NAPIIA, North American Association of Central Cancer Registries Asian/Pacific Islander Identification Algorithm; NPV, negative predictive value; PPV, positive predictive value.

Discussion

To the best of our knowledge, this may be the first study that has attempted to validate the NAPIIA to infer Hmong American ethnicity in health research. The NAPIIA is highly sensitive and specific as a tool for researchers to use to infer Hmong ethnicity in the absence of racial/ethnic data. There are some limitations to the algorithm. Married Hmong women who adopt the non-Hmong surname of their spouse will not be identified by the algorithm. We stratified our sample by sex (female vs male), age (≤45, ≥46) and language (proxy for time in the USA and recent immigrants) and found no substantive differences in the performance of the algorithm. We found that half of the traditional 18 clan names (surnames) were also used by other Asian subgroups (see table 4). The false negative was substantially higher than the false positive in our sample, resulting in an under count of Hmong patients. The algorithm did not identify any patients with the ‘Lee’ and ‘Yang’ surnames as Hmong. We expected this because of the commonality of both the Lee and Yang surnames in other ethnic groups; however, these surnames are also the most common surnames within the Hmong community. This is a serious limitation, guaranteeing that a substantial number of ethnic Hmong will be excluded in any application of the algorithm. When the algorithm is applied in a different population with similar Hmong names but with a smaller prevalence of Hmong ethnicity in the sample, the PPV would be expected to decrease and NPV to increase. The spelling variation of names can also be a limitation.
-- -- --
Task A: Copy the part of the NAPIIA discussion that opens with the words containing "NAPIIA, North American" and closes with "positive predictive value.".
Task B: According to the NAPIIA discussion, why is the algorithm's handling of the 'Lee' and 'Yang' surnames a serious limitation?
The data have no connection to the NAPIIA discussion.

Data below:
-- -- --
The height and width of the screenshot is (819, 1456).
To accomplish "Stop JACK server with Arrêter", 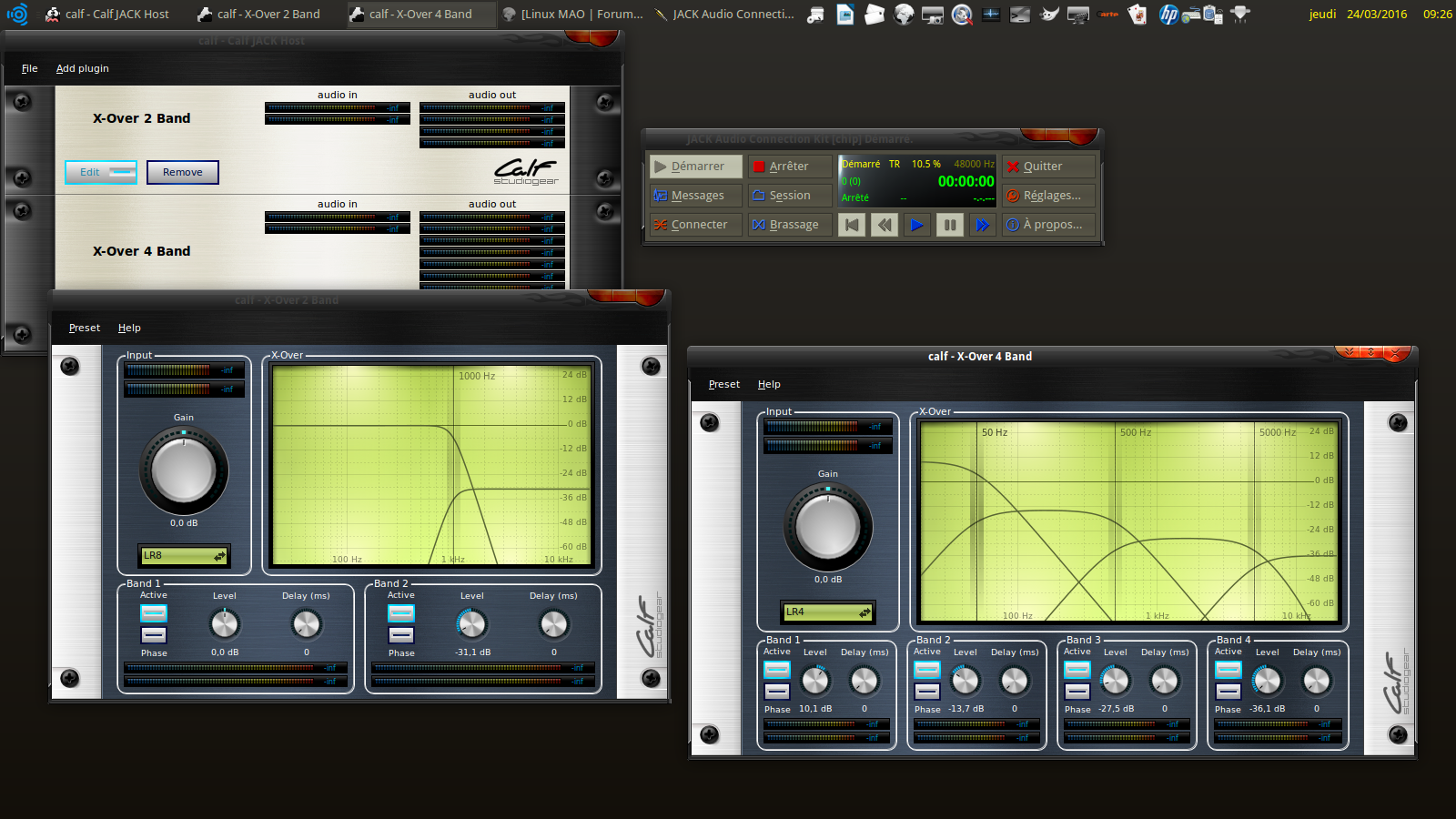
-- -- --
Response A:
NAPIIA, North American Association of Central Cancer Registries Asian/Pacific Islander Identification Algorithm; NPV, negative predictive value; PPV, positive predictive value.

Response B: The algorithm identified no patients with those surnames as Hmong, which was expected because both names are common in other ethnic groups. They are also the most common surnames within the Hmong community, so any application of the algorithm is guaranteed to exclude a substantial number of ethnic Hmong.